IN LIGHT AND SHADOW: A Photographic History from Indigenous America

Obscura Gallery is thrilled to host an exhibition and book signing celebrating In Light and Shadow: A Photographic History from Indigenous America, co-authored by Iñupiaq photographer Brian Adams and photographer/author Sarah Stacke. The exhibition is on view August 14–September 26, 2026. On Saturday, August 15, the book signing begins at 3pm and the artists’ reception will follow from 4–6pm at Obscura Gallery with many of the artists present.

The exhibition, curated by Obscura Gallery, Brian Adams, and Sarah Stacke, presents work by 20 contemporary Indigenous American photographers featured in the book who explore themes of sovereignty, identity, land, and community. Historical photographs are displayed alongside the contemporary work to reveal visual lineages spanning generations.

The book presents over 250 photographs by 80 individuals and collectives, from fine artists to family chroniclers to yearbook staff to political groups, alongside text exploring the relationships between the images and their makers, bringing to light a canon of Indigenous American photography that has been shaping visual culture since the dawn of the medium.

The photographers in the book span many generations as well as multiple Indigenous societies and nations. They include Jennie Fields Ross Cobb, the earliest known Indigenous American woman photographer, and Martín Chambi, a celebrated Quechua photographer working in early 20th-century Perú, both of whose work is on view in this exhibition, and Kapuleiikealoonalani Flores, a Native Hawaiian born in 2000.

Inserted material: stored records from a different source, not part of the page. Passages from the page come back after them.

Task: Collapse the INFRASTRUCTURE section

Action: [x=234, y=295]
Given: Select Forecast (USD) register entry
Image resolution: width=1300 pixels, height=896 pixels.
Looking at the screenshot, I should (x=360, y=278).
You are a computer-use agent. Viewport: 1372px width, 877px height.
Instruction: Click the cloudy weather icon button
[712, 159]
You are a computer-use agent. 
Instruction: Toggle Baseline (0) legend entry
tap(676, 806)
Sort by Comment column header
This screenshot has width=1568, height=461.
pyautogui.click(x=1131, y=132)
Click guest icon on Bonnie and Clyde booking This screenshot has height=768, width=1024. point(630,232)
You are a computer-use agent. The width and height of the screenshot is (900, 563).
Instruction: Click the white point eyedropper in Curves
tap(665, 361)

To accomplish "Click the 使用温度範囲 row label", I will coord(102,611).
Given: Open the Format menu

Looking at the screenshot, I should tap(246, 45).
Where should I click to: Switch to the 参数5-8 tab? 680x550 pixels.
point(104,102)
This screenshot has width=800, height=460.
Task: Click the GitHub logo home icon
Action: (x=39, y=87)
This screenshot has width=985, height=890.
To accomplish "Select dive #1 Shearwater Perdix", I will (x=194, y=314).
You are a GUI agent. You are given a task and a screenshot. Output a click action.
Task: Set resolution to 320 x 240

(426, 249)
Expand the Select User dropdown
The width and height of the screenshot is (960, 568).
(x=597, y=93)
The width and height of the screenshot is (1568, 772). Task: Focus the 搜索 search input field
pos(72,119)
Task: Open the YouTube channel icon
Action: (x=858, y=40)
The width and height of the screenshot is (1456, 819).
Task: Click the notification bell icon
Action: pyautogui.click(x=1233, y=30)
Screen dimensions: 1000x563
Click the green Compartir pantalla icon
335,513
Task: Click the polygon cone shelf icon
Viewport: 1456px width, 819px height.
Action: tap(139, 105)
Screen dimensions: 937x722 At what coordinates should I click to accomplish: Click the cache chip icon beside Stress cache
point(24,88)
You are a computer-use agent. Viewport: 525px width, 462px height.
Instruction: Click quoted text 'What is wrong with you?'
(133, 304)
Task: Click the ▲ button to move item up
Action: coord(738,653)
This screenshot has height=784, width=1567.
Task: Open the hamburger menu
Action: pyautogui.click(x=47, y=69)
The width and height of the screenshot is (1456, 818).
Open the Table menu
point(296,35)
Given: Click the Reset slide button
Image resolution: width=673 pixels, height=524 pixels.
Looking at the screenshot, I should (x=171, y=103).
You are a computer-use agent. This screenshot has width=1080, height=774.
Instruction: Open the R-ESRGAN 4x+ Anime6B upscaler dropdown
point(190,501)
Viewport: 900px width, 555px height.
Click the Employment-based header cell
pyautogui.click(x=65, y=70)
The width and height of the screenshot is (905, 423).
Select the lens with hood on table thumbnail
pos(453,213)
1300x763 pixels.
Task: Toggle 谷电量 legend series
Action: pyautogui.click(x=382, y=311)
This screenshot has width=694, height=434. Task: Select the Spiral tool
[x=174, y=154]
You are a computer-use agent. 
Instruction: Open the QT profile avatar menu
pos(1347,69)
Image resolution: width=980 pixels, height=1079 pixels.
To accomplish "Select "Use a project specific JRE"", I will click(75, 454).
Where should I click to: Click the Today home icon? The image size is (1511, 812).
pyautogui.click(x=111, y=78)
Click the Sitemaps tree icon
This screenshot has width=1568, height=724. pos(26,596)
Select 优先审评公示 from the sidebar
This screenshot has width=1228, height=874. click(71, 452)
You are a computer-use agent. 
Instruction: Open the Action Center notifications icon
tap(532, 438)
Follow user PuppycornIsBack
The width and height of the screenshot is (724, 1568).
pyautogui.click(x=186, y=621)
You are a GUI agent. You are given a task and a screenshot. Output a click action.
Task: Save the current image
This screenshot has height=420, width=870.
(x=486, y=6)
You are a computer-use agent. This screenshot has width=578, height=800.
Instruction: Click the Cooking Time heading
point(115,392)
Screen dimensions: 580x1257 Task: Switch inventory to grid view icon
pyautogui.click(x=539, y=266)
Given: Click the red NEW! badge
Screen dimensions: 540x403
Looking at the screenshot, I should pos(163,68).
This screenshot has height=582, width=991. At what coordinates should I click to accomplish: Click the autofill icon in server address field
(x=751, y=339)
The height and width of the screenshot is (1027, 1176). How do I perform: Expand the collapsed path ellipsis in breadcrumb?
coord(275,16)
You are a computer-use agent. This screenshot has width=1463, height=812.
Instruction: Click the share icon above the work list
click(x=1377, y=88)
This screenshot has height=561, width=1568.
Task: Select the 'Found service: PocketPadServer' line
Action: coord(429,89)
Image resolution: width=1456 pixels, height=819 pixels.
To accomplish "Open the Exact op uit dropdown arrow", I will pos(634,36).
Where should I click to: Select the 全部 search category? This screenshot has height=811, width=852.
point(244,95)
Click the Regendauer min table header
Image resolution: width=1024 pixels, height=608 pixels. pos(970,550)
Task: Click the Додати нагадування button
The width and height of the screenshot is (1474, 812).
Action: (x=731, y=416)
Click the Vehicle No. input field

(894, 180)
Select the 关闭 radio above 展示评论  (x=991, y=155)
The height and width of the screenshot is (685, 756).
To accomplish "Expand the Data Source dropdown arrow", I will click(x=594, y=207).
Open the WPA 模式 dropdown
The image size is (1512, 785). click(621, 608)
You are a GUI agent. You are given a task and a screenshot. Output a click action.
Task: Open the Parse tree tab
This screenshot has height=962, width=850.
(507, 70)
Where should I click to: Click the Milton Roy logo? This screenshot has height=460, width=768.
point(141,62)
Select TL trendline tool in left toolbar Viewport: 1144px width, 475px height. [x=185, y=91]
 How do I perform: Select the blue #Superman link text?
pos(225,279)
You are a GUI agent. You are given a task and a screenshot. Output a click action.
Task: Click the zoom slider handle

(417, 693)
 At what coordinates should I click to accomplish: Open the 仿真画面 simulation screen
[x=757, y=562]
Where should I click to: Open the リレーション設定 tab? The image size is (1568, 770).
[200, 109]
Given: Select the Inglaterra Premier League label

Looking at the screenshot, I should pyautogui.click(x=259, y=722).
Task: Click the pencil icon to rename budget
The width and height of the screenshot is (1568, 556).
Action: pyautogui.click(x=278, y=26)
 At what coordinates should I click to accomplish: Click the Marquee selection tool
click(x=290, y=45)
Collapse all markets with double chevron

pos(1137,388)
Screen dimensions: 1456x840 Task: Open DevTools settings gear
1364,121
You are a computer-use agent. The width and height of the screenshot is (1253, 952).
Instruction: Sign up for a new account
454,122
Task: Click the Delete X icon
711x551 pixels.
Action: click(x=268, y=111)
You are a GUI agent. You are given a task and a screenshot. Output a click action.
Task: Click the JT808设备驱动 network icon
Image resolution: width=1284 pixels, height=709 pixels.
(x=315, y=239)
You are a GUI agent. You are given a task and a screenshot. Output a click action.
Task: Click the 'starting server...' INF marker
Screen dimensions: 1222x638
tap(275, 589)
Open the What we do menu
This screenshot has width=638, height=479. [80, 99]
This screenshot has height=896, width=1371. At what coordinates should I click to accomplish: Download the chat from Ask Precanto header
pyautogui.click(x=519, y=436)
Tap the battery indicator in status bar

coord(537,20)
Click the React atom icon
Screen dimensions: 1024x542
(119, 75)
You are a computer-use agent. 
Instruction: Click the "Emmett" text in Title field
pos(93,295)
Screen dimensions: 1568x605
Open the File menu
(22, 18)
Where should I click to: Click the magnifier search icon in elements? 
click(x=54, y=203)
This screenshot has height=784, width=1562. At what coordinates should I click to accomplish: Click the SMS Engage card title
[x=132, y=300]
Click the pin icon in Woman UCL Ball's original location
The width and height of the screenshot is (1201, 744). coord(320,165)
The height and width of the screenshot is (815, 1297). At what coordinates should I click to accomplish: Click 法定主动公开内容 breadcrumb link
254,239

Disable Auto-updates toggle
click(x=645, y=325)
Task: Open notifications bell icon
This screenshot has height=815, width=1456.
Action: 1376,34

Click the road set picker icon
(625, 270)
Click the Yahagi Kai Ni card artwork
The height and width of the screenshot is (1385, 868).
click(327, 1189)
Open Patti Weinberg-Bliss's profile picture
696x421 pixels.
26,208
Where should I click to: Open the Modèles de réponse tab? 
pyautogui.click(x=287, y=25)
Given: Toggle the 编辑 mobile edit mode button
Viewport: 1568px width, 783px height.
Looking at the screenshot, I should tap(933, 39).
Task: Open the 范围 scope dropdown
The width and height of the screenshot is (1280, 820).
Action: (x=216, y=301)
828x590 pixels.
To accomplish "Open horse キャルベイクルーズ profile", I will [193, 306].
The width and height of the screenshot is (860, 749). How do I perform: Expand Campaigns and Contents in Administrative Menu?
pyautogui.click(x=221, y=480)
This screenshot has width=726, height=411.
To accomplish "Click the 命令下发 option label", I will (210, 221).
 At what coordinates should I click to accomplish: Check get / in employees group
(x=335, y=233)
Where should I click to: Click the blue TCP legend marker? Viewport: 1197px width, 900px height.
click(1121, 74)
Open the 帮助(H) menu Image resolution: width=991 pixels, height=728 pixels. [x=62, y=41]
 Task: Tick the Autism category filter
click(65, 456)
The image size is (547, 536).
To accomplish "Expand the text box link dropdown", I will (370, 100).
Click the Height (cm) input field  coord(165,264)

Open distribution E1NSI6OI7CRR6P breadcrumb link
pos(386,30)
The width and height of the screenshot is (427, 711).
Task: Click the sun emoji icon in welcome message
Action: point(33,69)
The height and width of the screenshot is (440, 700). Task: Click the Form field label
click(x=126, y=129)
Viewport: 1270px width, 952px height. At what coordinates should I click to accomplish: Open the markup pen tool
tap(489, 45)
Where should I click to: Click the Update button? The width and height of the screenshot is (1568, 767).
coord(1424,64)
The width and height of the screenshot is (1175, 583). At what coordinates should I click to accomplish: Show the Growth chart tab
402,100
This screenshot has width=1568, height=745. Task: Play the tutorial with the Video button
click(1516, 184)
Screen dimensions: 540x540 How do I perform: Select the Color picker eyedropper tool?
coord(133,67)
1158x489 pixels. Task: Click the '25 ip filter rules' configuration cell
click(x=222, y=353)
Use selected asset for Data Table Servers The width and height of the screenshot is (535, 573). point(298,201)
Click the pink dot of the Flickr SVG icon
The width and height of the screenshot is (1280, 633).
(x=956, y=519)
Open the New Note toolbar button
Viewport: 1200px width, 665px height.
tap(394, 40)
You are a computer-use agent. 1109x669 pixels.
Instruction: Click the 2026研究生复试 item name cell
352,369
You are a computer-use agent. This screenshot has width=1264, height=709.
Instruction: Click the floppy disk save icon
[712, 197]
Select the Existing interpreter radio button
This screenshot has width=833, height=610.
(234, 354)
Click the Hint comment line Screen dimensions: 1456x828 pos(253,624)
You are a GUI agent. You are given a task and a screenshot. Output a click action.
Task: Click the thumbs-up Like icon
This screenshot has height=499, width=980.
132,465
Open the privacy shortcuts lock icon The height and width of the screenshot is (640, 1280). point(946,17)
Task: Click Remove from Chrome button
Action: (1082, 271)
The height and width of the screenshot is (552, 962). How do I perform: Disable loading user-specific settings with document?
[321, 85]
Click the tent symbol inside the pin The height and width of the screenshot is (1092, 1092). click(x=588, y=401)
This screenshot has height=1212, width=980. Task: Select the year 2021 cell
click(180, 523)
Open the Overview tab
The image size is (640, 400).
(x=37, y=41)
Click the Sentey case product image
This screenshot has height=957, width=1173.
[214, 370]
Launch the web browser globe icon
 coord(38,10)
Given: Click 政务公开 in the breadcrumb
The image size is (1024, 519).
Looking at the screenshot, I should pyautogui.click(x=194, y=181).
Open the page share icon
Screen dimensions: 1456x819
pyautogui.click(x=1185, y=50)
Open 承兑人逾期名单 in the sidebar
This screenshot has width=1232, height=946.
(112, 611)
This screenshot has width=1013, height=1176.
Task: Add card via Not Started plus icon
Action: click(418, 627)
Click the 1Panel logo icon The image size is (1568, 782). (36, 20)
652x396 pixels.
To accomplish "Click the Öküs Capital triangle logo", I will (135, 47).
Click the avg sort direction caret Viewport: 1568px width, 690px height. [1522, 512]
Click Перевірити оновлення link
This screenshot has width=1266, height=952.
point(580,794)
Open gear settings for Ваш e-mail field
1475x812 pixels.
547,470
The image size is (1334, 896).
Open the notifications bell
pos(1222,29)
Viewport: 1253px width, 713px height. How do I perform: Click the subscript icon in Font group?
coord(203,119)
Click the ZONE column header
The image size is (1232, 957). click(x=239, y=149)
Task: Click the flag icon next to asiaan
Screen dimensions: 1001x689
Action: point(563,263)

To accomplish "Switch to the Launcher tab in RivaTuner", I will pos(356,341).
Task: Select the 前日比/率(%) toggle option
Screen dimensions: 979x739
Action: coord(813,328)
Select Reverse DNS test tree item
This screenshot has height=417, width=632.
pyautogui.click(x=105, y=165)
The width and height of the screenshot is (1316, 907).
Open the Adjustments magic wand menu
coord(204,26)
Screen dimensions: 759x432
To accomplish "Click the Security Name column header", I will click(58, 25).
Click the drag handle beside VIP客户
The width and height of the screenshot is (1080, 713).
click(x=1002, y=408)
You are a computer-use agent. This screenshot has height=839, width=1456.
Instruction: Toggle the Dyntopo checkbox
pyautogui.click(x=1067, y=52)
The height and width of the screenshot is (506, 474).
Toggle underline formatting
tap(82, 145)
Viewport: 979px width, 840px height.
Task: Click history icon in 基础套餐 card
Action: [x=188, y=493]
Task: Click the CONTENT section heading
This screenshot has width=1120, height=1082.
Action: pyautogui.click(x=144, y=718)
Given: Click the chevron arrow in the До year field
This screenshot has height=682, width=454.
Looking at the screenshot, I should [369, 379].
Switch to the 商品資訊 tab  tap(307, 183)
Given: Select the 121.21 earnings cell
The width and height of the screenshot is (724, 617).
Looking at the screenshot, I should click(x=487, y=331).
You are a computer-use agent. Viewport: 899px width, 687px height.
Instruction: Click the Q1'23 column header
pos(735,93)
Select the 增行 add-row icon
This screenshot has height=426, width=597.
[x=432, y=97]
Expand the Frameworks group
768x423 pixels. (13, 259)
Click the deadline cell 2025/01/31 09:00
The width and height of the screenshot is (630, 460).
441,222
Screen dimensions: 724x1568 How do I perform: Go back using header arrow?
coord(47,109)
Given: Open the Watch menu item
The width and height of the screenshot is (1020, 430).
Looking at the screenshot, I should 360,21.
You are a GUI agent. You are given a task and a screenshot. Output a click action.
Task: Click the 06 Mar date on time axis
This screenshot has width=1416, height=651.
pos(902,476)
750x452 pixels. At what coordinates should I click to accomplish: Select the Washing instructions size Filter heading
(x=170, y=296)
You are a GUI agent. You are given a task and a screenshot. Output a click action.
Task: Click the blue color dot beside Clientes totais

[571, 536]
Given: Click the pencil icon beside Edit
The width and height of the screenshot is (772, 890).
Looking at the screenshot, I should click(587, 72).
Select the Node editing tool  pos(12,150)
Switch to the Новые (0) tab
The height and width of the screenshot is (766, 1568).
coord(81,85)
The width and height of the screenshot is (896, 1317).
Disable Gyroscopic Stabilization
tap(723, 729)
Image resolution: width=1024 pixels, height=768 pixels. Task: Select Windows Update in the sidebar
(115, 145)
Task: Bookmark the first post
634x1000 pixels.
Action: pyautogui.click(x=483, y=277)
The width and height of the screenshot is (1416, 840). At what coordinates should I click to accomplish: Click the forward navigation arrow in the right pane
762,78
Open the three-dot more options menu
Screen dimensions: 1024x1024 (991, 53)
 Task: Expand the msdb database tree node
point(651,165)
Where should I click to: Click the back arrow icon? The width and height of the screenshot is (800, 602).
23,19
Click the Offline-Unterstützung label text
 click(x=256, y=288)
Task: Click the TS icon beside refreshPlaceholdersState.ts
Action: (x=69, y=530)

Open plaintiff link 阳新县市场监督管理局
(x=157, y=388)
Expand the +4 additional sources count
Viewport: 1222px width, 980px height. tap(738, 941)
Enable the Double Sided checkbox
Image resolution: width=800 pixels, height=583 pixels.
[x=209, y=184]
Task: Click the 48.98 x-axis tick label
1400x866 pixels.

“In Light and Shadow is an essential book that reshapes, transforms, and reframes the biased narrative of our existence in the Americas . . . a collection of our own photographers embodying the humor, spirit, pain, beauty, and love of our own people.”
—Sterlin Harjo, filmmaker and 2024 MacArthur Fellow

ABOUT THE AUTHORS:
Brian Adams (Iñupiaq) is an editorial and commercial photographer based in Anchorage, Alaska, specializing in environmental portraiture. His work has been featured in both national and international publications, and his work documenting Alaska Native villages has been showcased in galleries across the United States and Europe. His most recent book, I Am Inuit, was published in December 2017.
Sarah Stacke is a photographer, author, and archival researcher based in Brooklyn, New York. She shares stories about relationships to the land and its histories to excavate under-considered pasts and better understand the present. Her work appears in Harper’s Magazine, The Nation, NPR, The New York Times, The Washington Post, and National Geographic. Sarah is a faculty member at the International Center of Photography (ICP), holds an MA from Duke University, and is pursuing an MFA at Cornell University. In Light and Shadow is her fourth book.